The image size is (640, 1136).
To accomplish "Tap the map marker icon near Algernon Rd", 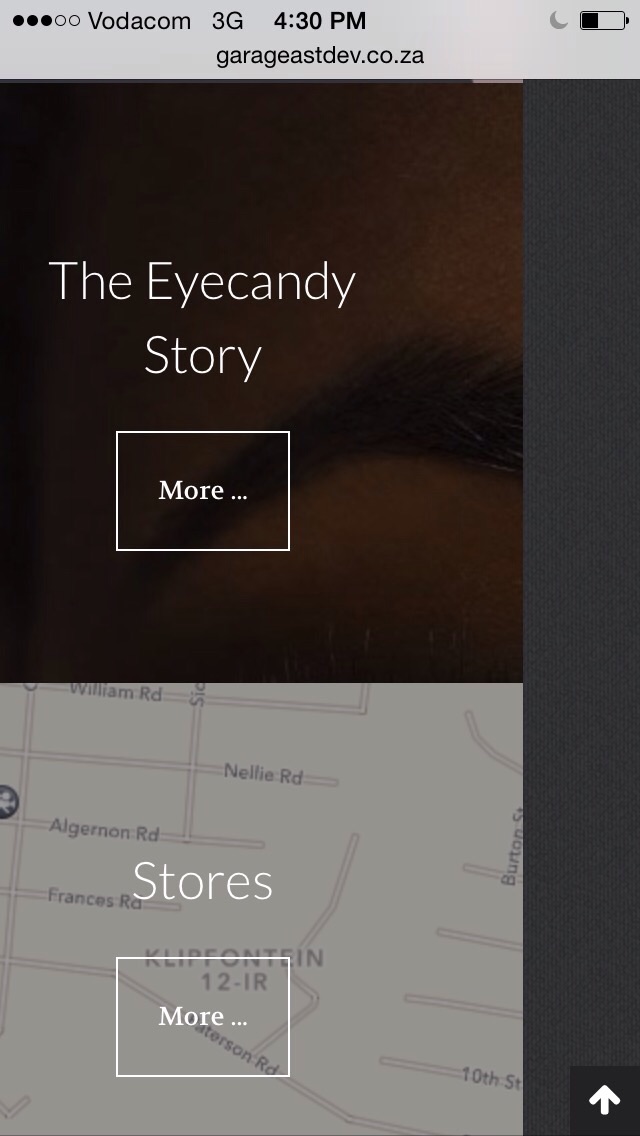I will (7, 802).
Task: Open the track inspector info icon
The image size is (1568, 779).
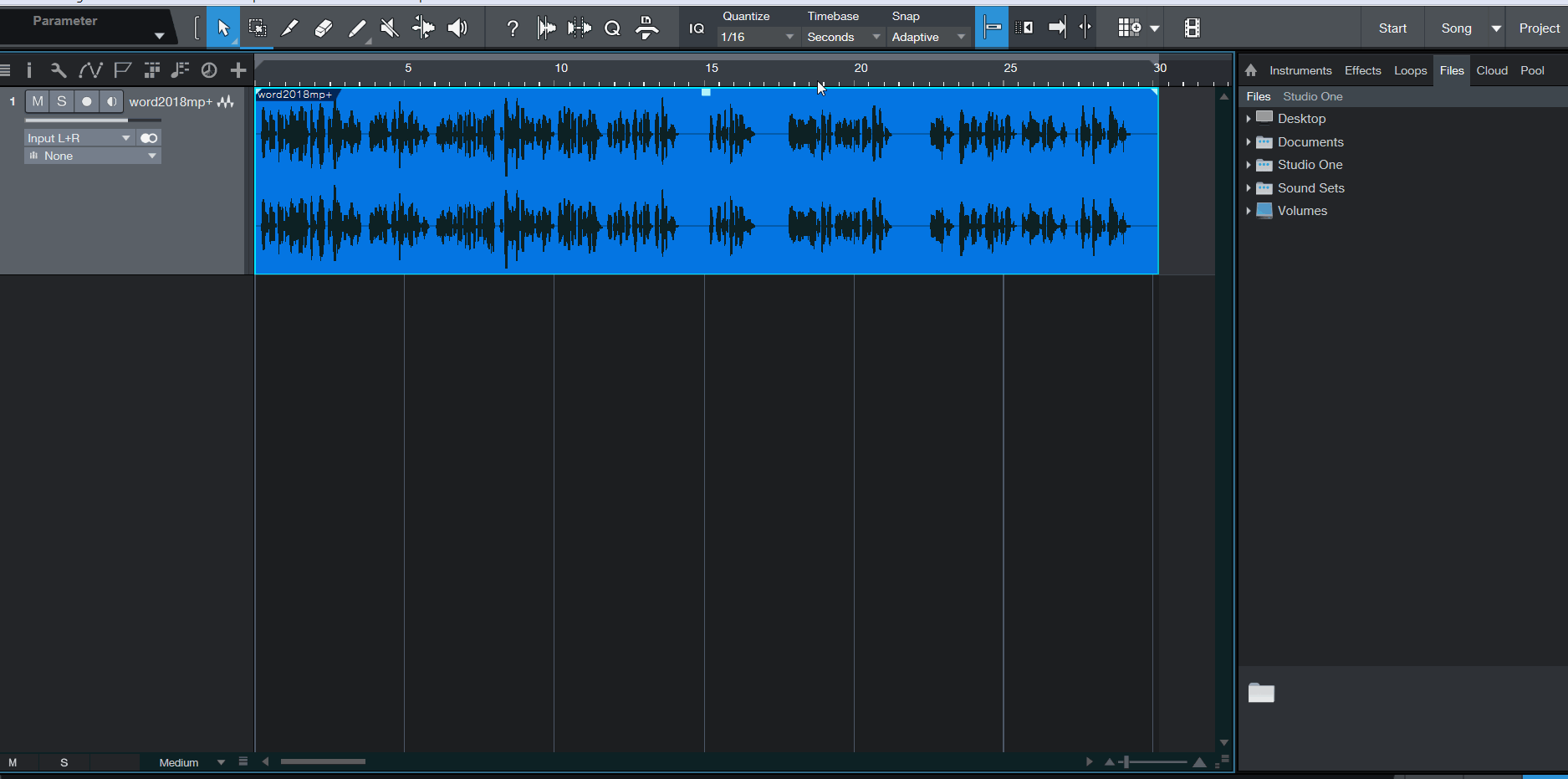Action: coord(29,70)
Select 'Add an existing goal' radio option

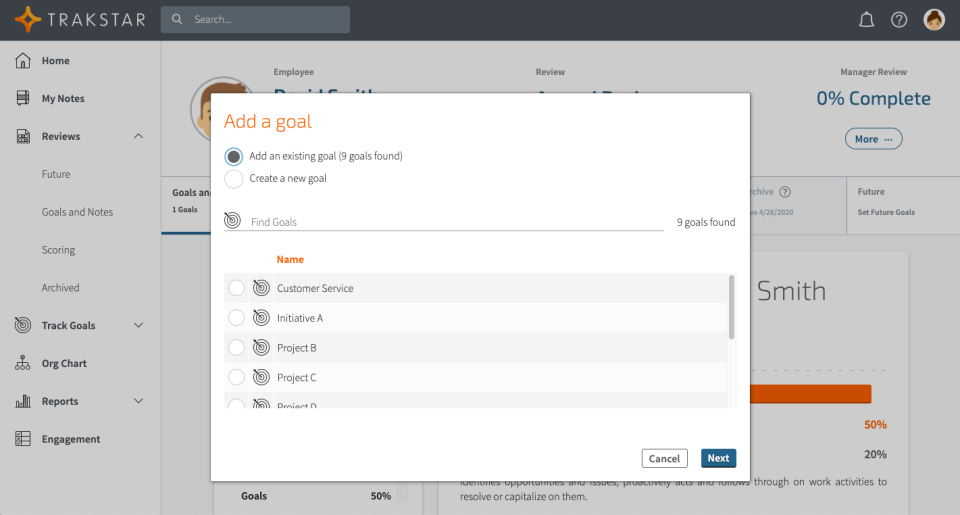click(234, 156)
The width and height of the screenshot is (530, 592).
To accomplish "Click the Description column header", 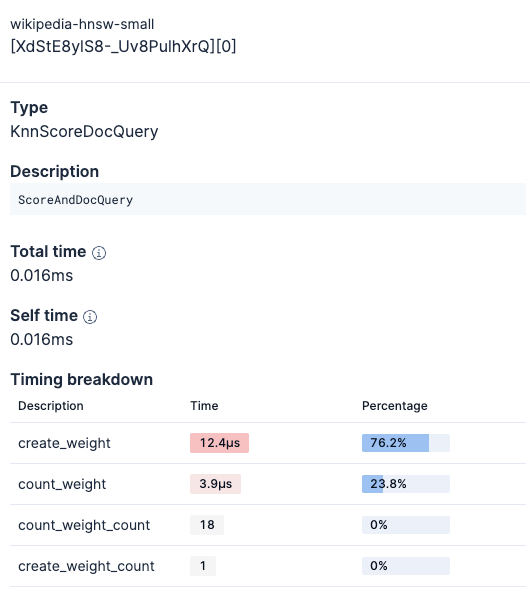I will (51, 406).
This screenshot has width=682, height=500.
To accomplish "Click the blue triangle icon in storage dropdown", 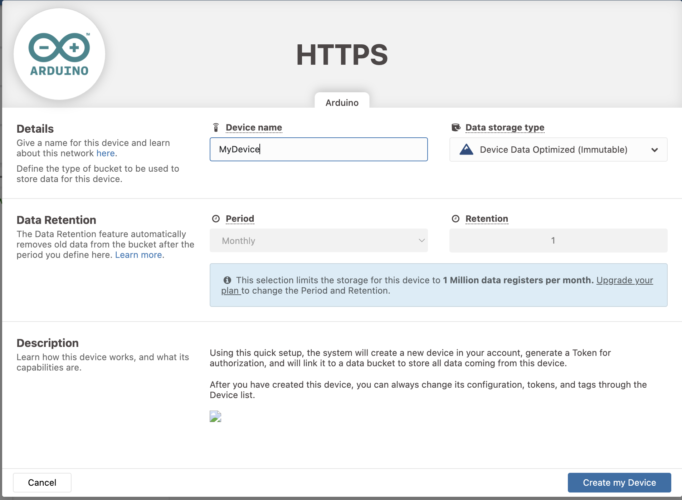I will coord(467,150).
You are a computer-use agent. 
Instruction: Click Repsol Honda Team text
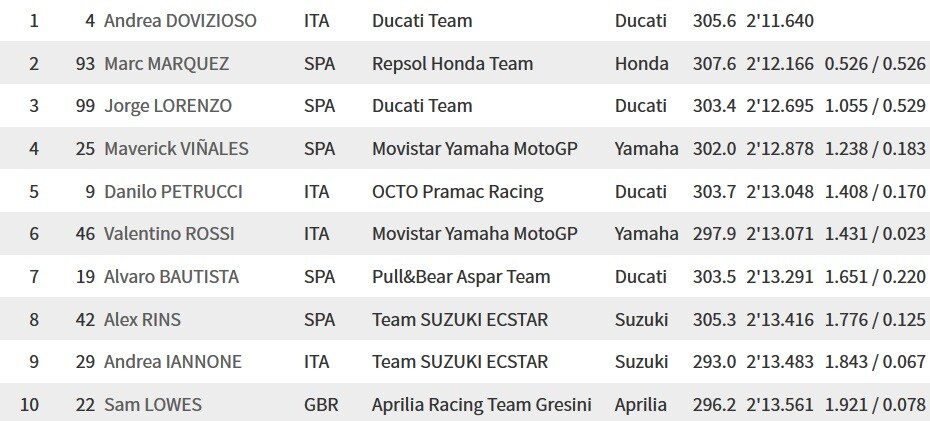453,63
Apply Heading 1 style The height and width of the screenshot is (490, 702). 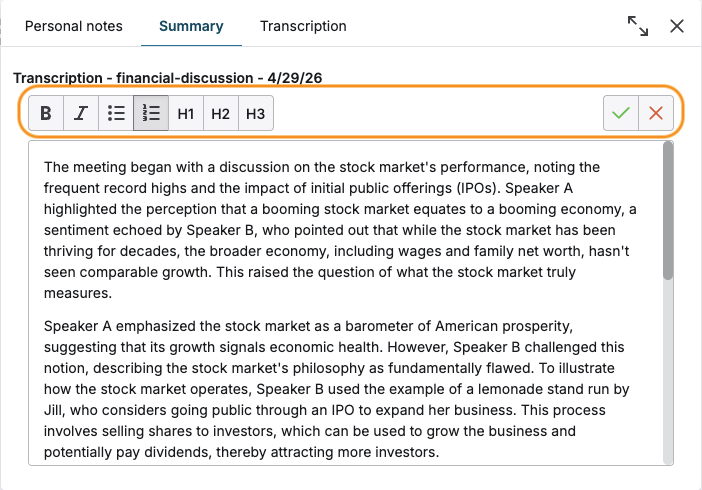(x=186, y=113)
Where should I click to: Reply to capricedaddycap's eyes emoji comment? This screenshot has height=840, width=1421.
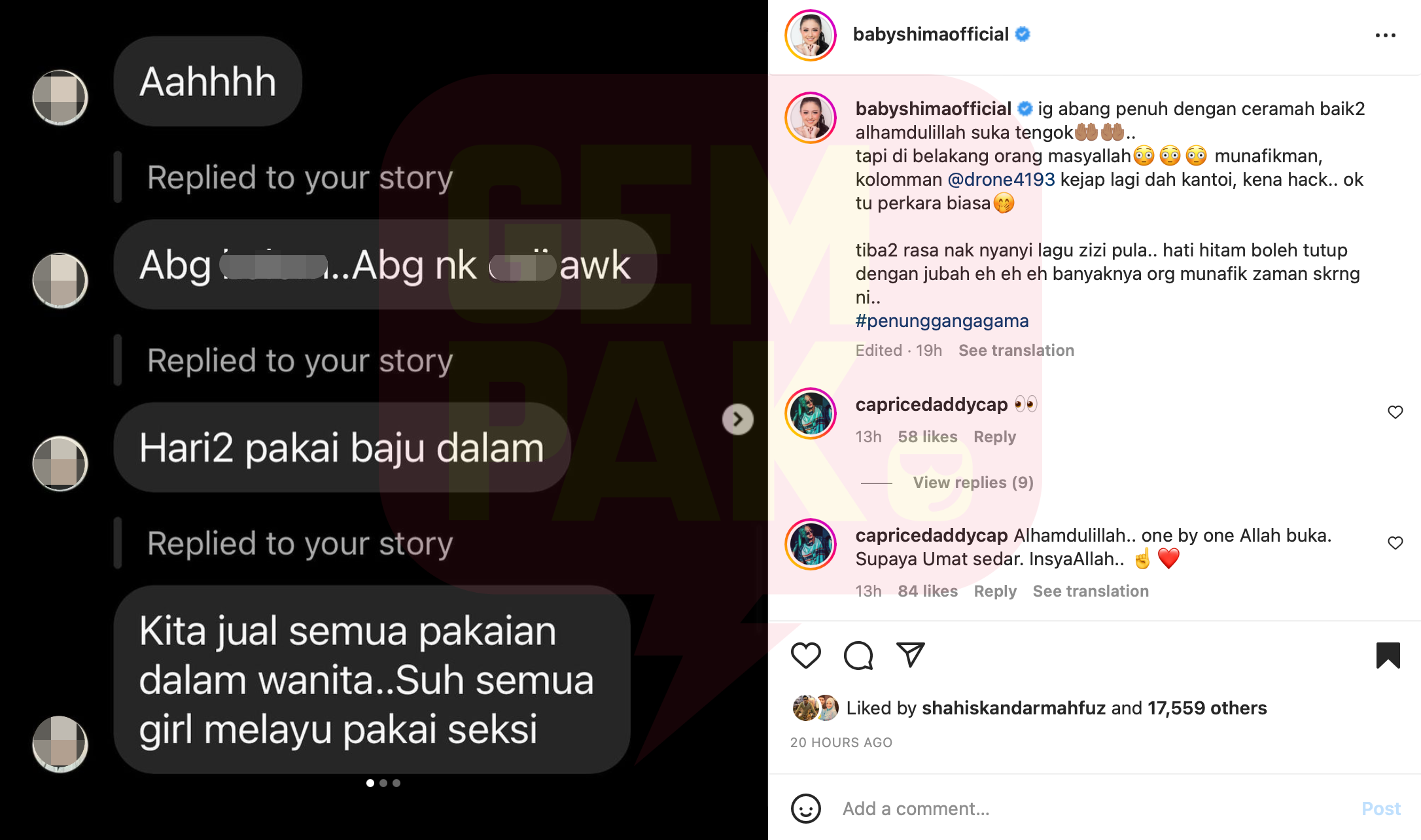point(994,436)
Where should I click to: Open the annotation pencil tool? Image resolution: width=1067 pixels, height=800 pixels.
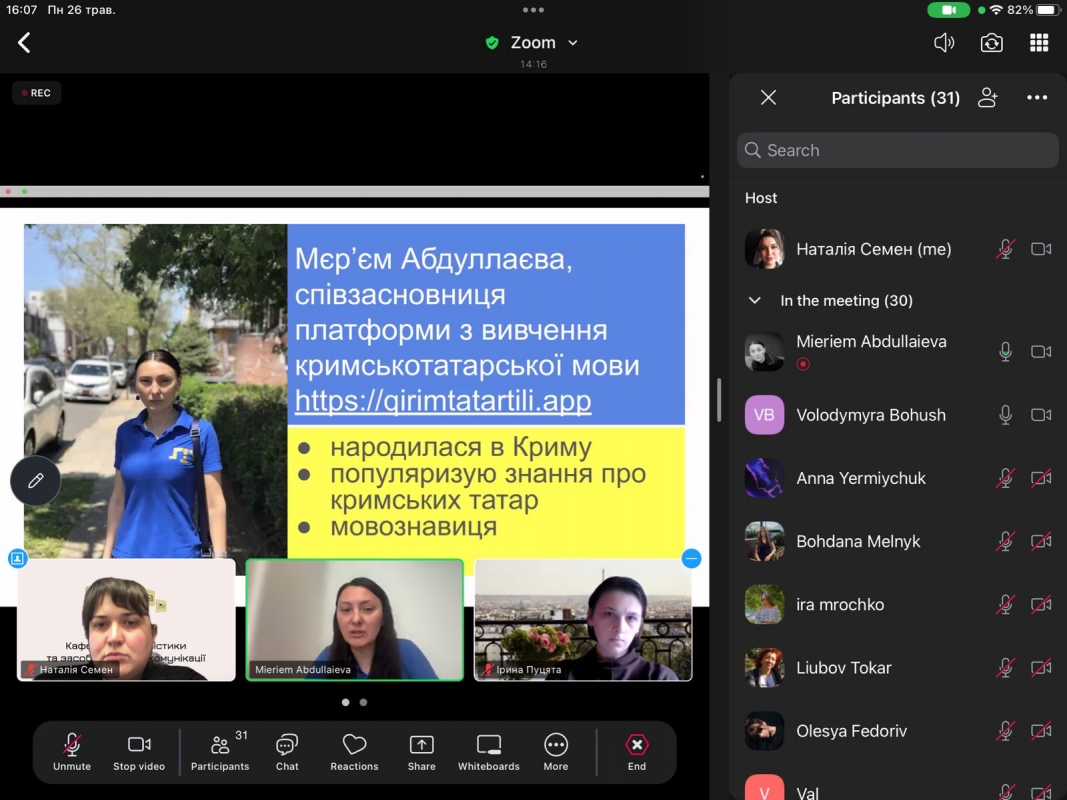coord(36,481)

- - -

Try it
From the line containing "Where should I click to: Reply" through the last line of the records above, reproduce every line exactly, leaving out the pictures.

Result of this exercise
Where should I click to: Reply to capricedaddycap's eyes emoji comment? This screenshot has height=840, width=1421.
point(994,436)
Where should I click to: Open the annotation pencil tool? Image resolution: width=1067 pixels, height=800 pixels.
coord(36,481)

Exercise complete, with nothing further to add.